X-ray CT Scanner

Conventional x-raying of materials is a well known technique in soil and geosciences. Nevertheless, the preparation of appropriate slabs for this type of investigation is laborious - and what is more important - destructive.
Computerised Tomography (CT), originally developed for medical purposes, has several advantages:

• it is non-destructive
• it is rapid
• it provides a digital dataset of the density variations in the sample/core
• it has high-resolution capabilities in the range of mm to cm

Applications of Computerised Tomography include:

• Cored or sub-sampled sediments and soils
• Pressurized cores in autoclave vessels, which are translucent for X-ray
• Samples of carbonate, either drilled or chunks
• Samples that are deep frozen
• Offers many additional opportunities for novel insights into samples

At the MARUM the opportunity to use a General Electric CT Prospeed SX scanner mounted in a road semi trailer is available:

• Scout scan (single radiographic plane/overview scan) up to 500 mm length
• 1, 3, 5 or 10 mm slice thickness
• 25, 35, 42 or 50 cm scan fields of view
• Single slice and helical scanning
• Data output DICOM compatible
• Data storage via LAN on CD or hard disk

X-ray computerized tomography data are imaged with the professional visualization software AMIRA®. It is a professional general-purpose visualization and 3D reconstruction software. The software is capable of displaying large data sets (on the range of tens of Gigabytes), notably 3D image data, vector fields, and finite element data. With the software Marum scientists are able to create polygonal 3D reconstructed surface models as well as tetrahedral grids from 3D image data.

The sediment core data analyzed by computer tomography can be quickly explored, analyzed, compared, and quantified. 3D objects can be represented as image volumes or geometrical surfaces and grids suitable for numerical simulations, notably as triangular surface and volumetric tetrahedral grids. AMIRA® provides methods to generate such grids from voxel data representing an image volume, and it includes a general-purpose interactive 3D viewer. The 3D reconstruction is carried out in close collaboration with the department of Geosciences at the University of Mainz, Germany.
Scientists are able to display discrete elements of a sediment core or any other composite material, as the absorption of different materials can be displayed individually.
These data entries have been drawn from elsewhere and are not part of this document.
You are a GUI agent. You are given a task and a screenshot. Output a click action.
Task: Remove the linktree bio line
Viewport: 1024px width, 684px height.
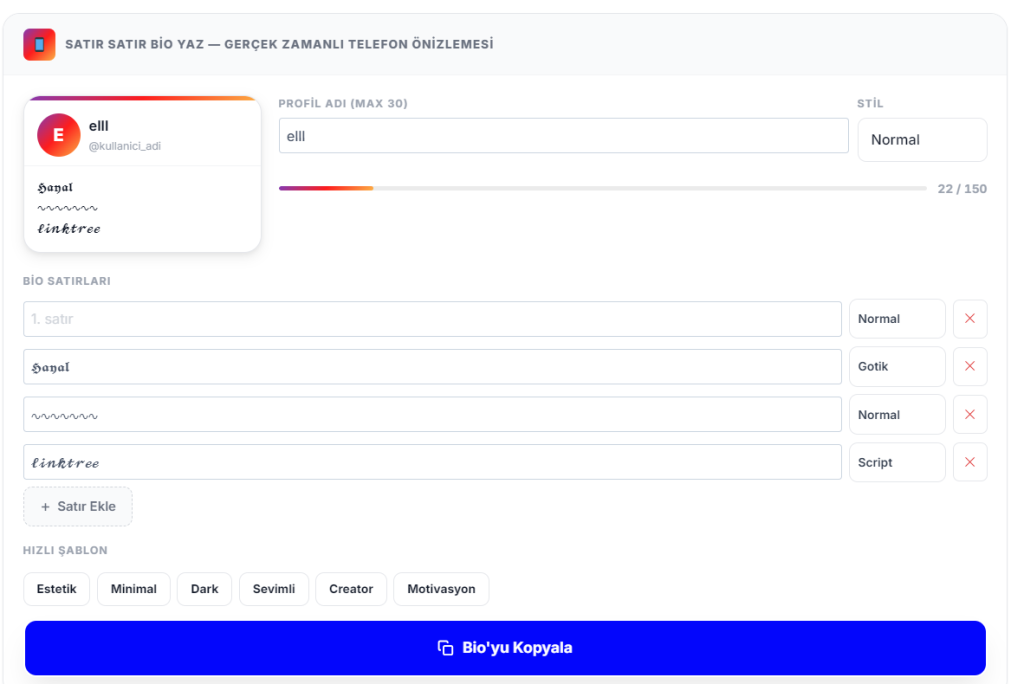coord(970,463)
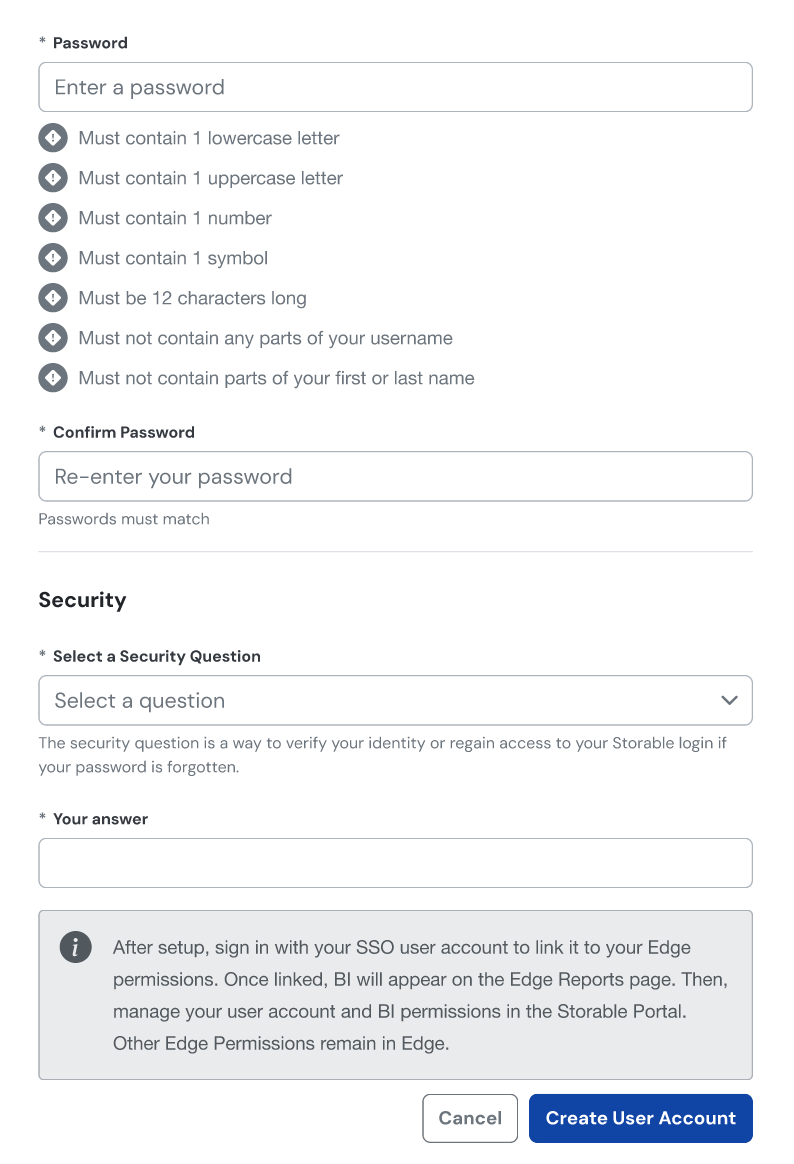The width and height of the screenshot is (794, 1164).
Task: Click the lowercase letter requirement warning icon
Action: (x=52, y=138)
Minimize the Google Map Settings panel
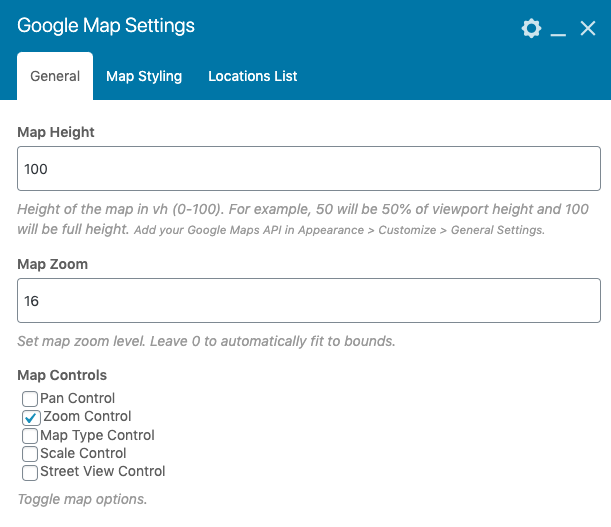The height and width of the screenshot is (527, 611). (x=558, y=29)
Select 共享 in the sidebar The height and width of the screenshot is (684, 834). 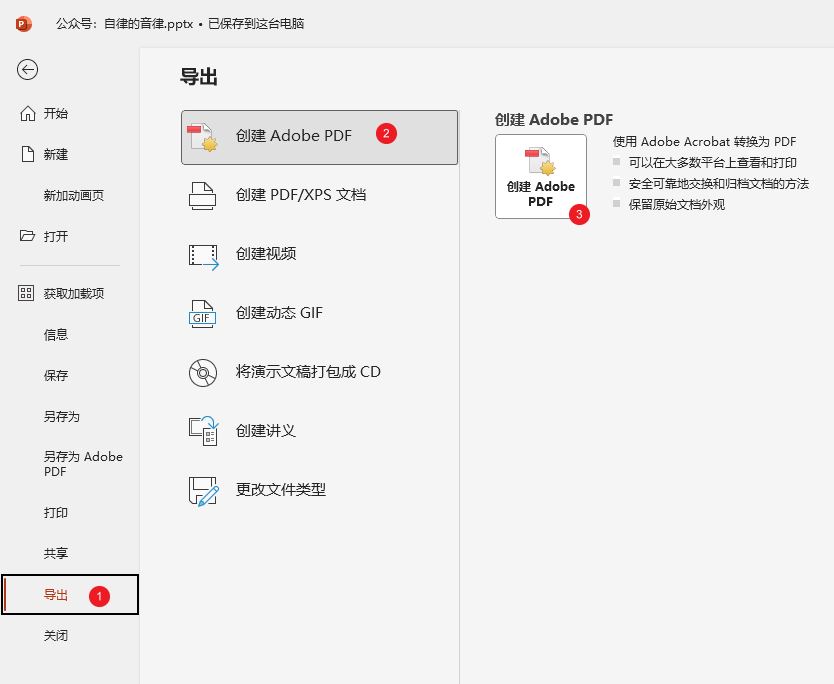pos(56,554)
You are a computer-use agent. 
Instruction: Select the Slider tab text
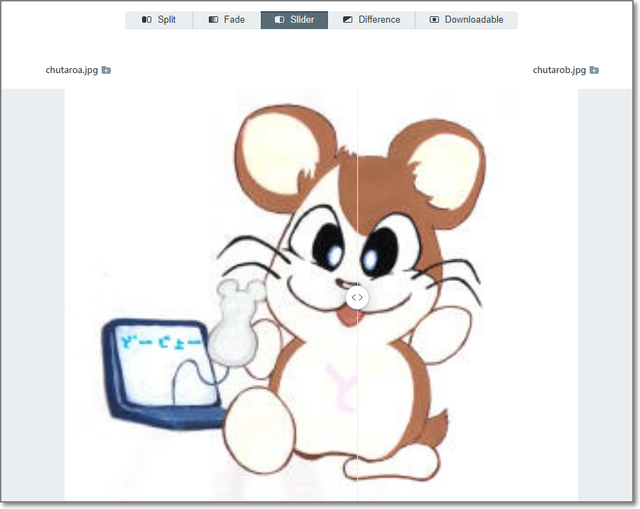click(301, 20)
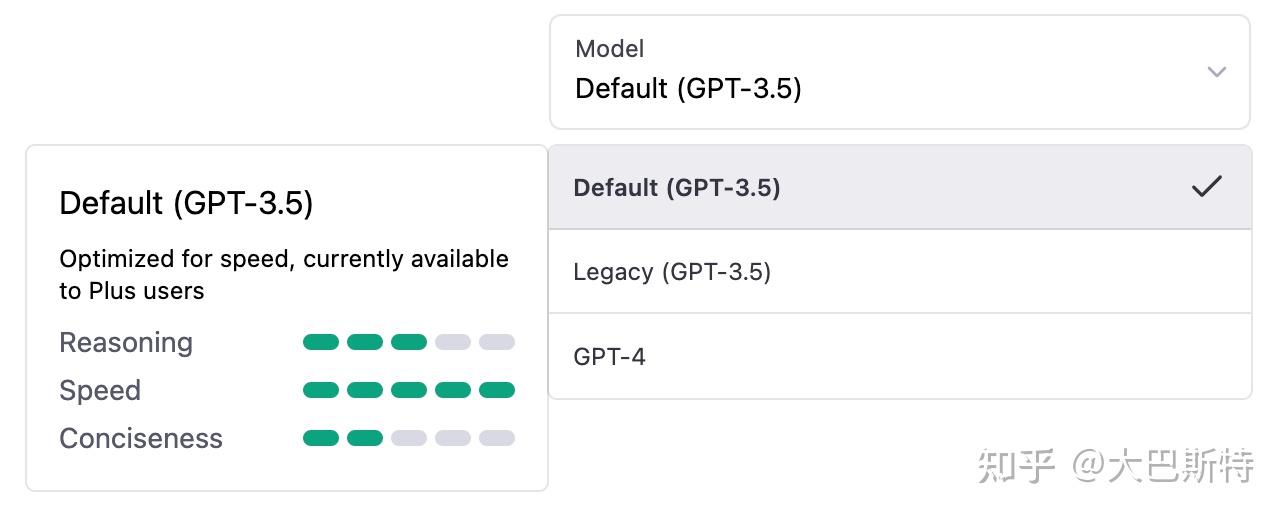1286x518 pixels.
Task: Click the first green Speed rating pill
Action: tap(321, 390)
That allows for imaging the distribution of certain compounds, such as carbonates (e.g., corals) in a sediment matrix of a different mineralogical composition.

The DICOM data format is widely used to exchange medical image data, and is also used at the Marum CT scanner. DICOM stands for Digital Imaging in Communications and Medicine, and it was originally designed as pure transfer format between imaging modalities and image retrieval. The data files have a so-called tagged format, with a variable amount of tags (DICOM data elements), which means that a sediment core can be segmented into several small parts and later be integrated to large data sets. Each element is defined by a unique group-element identifier, such as IODP codes or GeoB numbers, referring to cruises, legs or sampling stations. These group-element pairs are always sorted in ascending order within the DICOM data stream.